### Blok Teks
%%
Nanga Lauk yang "Kinesthetic Intelligence"

ANNISA NOVITA DEWI 27 Juni 2012

Empat hari, bukan waktu yang sebentar untuk cukup mengenal desa Nanga Lauk, Kecamatan Embaloh Hilir, Kabupaten Kapuas Hulu. Empat hari itu pula sudah cukup untuk menyimpulkan desa ini, desa Nanga Lauk yang "Kinesthetic Intelligence". Pasalnya, memang seluruh penduduk desa ini memiliki kemampuan kinestetik yang di atas rata-rata orang pada umumnya. Alhasil, ketika kami (saya dan mbak Neti-PM2) sampai di desa Nanga Lauk dengan sampan, barang-barang di sampan; tas carrier, tas jinjing superbesar, dan beberapa tas backpack yang kami bawa mampu mereka angkut dalam 2 kali angkut saja (padahal saya berdua dengan mbak Neti harus bolak-balik 4 kali untuk mengangkut bersama), dengan rute dari lanting (terminal air) yang ada di pinggiran sungai sampai dengan rumah salah satu warga, kira-kira ada lebih dari 20 meter jaraknya.
%%
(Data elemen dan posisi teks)
%%
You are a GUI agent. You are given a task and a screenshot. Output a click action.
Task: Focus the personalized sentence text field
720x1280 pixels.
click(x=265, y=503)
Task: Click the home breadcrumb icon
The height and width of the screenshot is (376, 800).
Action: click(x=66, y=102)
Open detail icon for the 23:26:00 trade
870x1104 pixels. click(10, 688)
%%
### Tindakan yang Diperlukan
a: Ringkas paragraf yang diawali "Empat hari, bukan waktu yang sebentar" dalam tulisan tentang Nanga Lauk menjadi daftar butir dengan tetap mempertahankan fakta utamanya.
b: Temukan setiap baris dalam daftar yang memuat kata "screenshot", lalu salin baris-baris tersebut.
Daftar ini tidak ada hubungannya dengan tulisan tentang Nanga Lauk.

### Jawaban per Tugas
a:
- Penulis menghabiskan empat hari di desa Nanga Lauk, Kecamatan Embaloh Hilir, Kabupaten Kapuas Hulu, dan menyebutnya desa yang "Kinesthetic Intelligence".
- Alasannya, seluruh penduduk desa memiliki kemampuan kinestetik di atas rata-rata.
- Penulis dan mbak Neti (PM2) tiba dengan sampan. Warga mengangkut semua barang mereka (tas carrier, tas jinjing superbesar, dan beberapa tas backpack) hanya dalam 2 kali angkut.
- Penulis dan mbak Neti sendiri harus bolak-balik 4 kali untuk mengangkut bersama.
- Rutenya dari lanting (terminal air) di pinggiran sungai sampai rumah salah satu warga, jaraknya lebih dari 20 meter.

b:
You are a GUI agent. You are given a task and a screenshot. Output a click action.
The height and width of the screenshot is (376, 800).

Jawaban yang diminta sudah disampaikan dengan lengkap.